Text block:
Georgina Chapman, Harvey Weinstein Prenup Revealed: She Could Get Nearly $12 Million in Divorce

On Oct. 10, Chapman announced she was leaving Weinstein following allegations of sexual misconduct

Georgina Chapman won’t be leaving her marriage to Harvey Weinstein empty-handed.

The fashion designer could walk away with nearly $12 million thanks to the former couple’s prenuptial agreement, a source confirms to PEOPLE. TMZ was the first outlet to report on the news.

According to the prenup, Chapman was set to receive $300,000 annually in spousal support for their first nine years of marriage. After 10 years, that number jumped to $400,000.

Though Chapman and Weinstein announced their separation in October, Dec. 15 marked their 10-year wedding anniversary.

The prenuptial agreement also covered their marital assets, with Chapman receiving $250,000 annually for the first five years, and $700,000 per every additional year. For a housing allowance, she will get $25,000 per month of marriage.

Harvey Weinstein and Georgina Chapman. BEI/Shutterstock

On Oct. 10, Chapman announced she was leaving Weinstein following allegations of sexual misconduct. In a statement to PEOPLE, she said, “My heart breaks for all the women who have suffered.” She has since met with divorce lawyers.

Extracted material:
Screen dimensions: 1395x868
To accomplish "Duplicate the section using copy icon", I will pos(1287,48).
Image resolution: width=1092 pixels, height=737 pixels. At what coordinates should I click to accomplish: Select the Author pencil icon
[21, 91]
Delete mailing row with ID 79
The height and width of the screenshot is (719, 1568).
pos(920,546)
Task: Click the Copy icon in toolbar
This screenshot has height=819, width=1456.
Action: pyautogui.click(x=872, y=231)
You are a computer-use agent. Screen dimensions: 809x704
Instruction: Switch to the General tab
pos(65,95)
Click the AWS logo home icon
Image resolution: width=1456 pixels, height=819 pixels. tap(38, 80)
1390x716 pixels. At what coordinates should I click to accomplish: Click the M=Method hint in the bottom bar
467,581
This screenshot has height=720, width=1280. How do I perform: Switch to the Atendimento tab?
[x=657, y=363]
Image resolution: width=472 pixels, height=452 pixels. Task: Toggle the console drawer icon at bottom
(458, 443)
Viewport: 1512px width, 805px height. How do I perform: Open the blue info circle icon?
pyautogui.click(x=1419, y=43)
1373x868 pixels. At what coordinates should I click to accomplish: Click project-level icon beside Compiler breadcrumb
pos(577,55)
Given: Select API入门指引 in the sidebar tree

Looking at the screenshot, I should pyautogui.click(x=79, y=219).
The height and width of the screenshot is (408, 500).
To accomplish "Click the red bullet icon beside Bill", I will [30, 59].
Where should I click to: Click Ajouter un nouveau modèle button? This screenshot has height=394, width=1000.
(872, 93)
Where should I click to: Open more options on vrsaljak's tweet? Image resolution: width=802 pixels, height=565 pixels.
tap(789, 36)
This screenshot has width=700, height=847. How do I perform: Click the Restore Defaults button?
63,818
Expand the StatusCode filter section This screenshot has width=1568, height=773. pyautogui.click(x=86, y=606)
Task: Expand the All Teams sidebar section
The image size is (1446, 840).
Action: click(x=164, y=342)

What is being asked: Reproduce a passage of the prenup article word for word, starting at the words containing "The prenuptial agreement" and ending after "with divorce lawyers.". This material has no connection to the prenup article.

The solution:
The prenuptial agreement also covered their marital assets, with Chapman receiving $250,000 annually for the first five years, and $700,000 per every additional year. For a housing allowance, she will get $25,000 per month of marriage.

Harvey Weinstein and Georgina Chapman. BEI/Shutterstock

On Oct. 10, Chapman announced she was leaving Weinstein following allegations of sexual misconduct. In a statement to PEOPLE, she said, “My heart breaks for all the women who have suffered.” She has since met with divorce lawyers.